The first bad revision is:
changeset:   108046:9382a5a45acb
user:        Steve Fink
date:        Tue Sep 18 09:58:36 2012 -0700
summary:     Bug 789295 - Add special multi-view array buffer sweep pass to eliminate finalizers and thus allow background sweeping. r=billm

Comment 6

[Andrew McCreight [:mccr8] (PTO until 12-2)]

This sounds scary and easy to find, marking sec-critical.

Comment 7

[Gary Kwong [:gkw] [:nth10sd] (NOT official MoCo now)]

Attachment: stack

function g() {
    switch (1) {
        default: primarySandbox = newGlobal();
    }
    return function(code) {
        try {
            evalcx(code, primarySandbox)
        } catch (e) {}
    }
}
function h(code) {
    f(code);
}
f = g(1);
h("var r=/(?!{)/;s=\"\";s.split(r);t2=new Uint8ClampedArray")
gc()
h("Object.defineProperty(this,\"v1\",{e:true,get:function(){t1}});");
h("\
    t=Uint8Array(t2.buffer);\
    Object.defineProperty(this,\"t1\",{\
        get:function(){return t.subarray()}\
    })\
")
verifyprebarriers()
h("v1")
gc()
gc()
h("Object(t1)")
gc()


Here's another testcase that asserts at Assertion failure: slot < numFixedSlots(),

Comment 8

[Bill McCloskey [inactive unless it's an emergency] (:billm)]

This might be causing some orange:
https://tbpl.mozilla.org/php/getParsedLog.php?id=15554002&tree=Mozilla-Inbound#error2
The line number in the topmost frame is for numFixedSlots.

Comment 9

[Steve Fink [:sfink] [:s:]]

Attachment: Clear the right buffer link when pruning and reversing the list of ArrayBufferViews

When I sweep through ArrayBuffers to filter out their dead views (reversing the list in the process), I was clearing the multiview buffer link field on the old first view instead of the new first view.
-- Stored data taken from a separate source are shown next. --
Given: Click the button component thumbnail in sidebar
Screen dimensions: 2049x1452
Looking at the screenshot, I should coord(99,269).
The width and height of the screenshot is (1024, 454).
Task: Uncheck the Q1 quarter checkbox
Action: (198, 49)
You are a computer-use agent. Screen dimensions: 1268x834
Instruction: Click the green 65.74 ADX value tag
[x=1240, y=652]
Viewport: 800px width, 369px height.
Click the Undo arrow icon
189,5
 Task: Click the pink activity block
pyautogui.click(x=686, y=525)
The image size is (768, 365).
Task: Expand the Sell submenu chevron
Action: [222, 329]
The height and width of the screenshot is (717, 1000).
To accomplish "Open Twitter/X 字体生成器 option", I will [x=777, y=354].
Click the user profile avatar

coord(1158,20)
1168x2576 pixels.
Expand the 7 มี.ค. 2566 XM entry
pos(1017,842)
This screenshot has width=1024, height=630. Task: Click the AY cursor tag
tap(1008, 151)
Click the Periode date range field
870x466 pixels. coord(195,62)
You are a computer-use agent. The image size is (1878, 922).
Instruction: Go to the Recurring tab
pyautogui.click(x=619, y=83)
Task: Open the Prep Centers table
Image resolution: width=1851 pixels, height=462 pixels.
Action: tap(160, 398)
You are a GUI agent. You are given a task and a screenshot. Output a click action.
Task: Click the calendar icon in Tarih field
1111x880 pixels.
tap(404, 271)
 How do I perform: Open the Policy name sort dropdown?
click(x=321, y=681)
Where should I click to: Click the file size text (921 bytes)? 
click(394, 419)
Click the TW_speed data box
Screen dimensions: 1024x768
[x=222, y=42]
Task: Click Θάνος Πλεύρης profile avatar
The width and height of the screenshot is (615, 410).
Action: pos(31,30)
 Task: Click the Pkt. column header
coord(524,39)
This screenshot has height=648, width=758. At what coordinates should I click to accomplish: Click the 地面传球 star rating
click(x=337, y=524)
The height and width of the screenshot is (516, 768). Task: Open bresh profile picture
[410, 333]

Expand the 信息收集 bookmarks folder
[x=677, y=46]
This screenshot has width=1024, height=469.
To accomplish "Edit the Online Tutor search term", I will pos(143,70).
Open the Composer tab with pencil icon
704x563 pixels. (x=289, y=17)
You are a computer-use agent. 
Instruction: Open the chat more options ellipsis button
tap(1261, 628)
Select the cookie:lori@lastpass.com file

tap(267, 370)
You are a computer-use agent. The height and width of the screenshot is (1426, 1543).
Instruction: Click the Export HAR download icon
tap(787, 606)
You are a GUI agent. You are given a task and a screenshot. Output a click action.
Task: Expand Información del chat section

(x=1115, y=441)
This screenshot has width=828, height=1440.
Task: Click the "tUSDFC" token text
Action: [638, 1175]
This caused the tracing code to erroneously think that the buffer had already been added to the multiview buffer list, and so the buffer didn't get swept. This could result in dead views lingering in its view list.

Comment 10

[Steve Fink [:sfink] [:s:]]

http://hg.mozilla.org/integration/mozilla-inbound/rev/0f0a5a9919ae

Comment 11

[Ed Morley [:emorley]]

https://hg.mozilla.org/mozilla-central/rev/0f0a5a9919ae

Comment 12

[Steve Fink [:sfink] [:s:]]

I don't think this needs to be tracking-firefox18. It was introduced with bug 789295, so it was only in the tree for a day or two. But it depends on how you manage these things.

Comment 13

[Andrew McCreight [:mccr8] (PTO until 12-2)]

Tracking- means it isn't being tracked. :)

Comment 14

[Christian Holler (:decoder)]

JSBugMon: This bug has been automatically verified fixed.